Because of the way we attempt to avoid false positives with low traffic services it is possible for a service’s traffic to degrade to near zero but not reach it and then not be detected by the traffic cessation alerts. Therefore it is important to have other alerts you can fall back on in those situations, such as a service’s error rate.

Refer to the service catalogue for the service owners and escalation Service Catalogue

Traffic Cessation & Traffic Absent Metric

  • These metrics monitors the presence of traffic for a specific service. The unit of measurement depends on the type of traffic being monitored.

  • Analysis of historical metrics data help to identify normal traffic patterns and determine what constitutes an absence of traffic. For instance, if a service usually processes 100 jobs per minute, a threshold might be set at 5 jobs per minute to account for normal fluctuations but still detect significant drops.

  • Under normal conditions, the metric should show consistent traffic that aligns with the service’s expected operational patterns. For example:

    Sidekiq Job Processing: A steady stream of jobs being executed, with minor fluctuations but no prolonged periods of zero activity.

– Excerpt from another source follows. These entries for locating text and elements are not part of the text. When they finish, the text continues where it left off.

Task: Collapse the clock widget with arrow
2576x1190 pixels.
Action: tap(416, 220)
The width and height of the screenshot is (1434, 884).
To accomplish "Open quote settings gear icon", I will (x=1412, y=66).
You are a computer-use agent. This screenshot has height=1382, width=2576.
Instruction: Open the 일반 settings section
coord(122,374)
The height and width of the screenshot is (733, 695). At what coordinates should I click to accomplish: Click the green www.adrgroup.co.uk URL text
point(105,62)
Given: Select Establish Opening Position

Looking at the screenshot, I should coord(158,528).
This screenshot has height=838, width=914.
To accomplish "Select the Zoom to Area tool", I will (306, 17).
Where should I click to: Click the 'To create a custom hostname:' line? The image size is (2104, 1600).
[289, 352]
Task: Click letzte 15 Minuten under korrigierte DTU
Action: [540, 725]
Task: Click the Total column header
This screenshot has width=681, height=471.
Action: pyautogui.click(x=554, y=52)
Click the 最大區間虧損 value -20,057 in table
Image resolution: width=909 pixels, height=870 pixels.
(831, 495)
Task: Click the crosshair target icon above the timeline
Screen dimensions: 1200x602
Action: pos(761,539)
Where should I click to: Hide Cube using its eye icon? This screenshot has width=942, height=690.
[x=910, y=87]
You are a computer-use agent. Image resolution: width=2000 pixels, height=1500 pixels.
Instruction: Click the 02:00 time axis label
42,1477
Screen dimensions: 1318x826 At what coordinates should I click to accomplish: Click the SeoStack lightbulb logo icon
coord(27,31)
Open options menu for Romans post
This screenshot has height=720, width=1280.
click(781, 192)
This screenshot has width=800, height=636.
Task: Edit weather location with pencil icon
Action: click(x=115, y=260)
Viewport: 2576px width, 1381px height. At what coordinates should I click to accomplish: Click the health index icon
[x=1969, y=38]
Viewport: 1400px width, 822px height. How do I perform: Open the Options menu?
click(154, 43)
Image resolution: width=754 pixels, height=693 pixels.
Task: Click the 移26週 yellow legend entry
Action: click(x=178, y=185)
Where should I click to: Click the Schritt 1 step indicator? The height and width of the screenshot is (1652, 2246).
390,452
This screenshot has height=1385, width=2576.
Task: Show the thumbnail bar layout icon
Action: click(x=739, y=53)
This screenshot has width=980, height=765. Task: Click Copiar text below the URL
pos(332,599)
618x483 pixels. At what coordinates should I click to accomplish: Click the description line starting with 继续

A few examples of how the metrics is been calculated:

In the graph below traffic absent alert fires when an SLI (gitlab_component_ops:rate_5m) is missing for 30m, while it was present an hour ago.

alt text

  • The severity of this alert is generally what is configured on the SLI, this defaults to ~“severity::2”.
  • There might be customer user impact depending on which service is affected

The trafficCessation alerts can be disabled by specifying trafficCessationAlertConfig on an SLI, this is documented in Traffic Cessation Alerts

If the issue cannot be resolved quickly, escalate to the appropriate engineering or operations team for further investigation.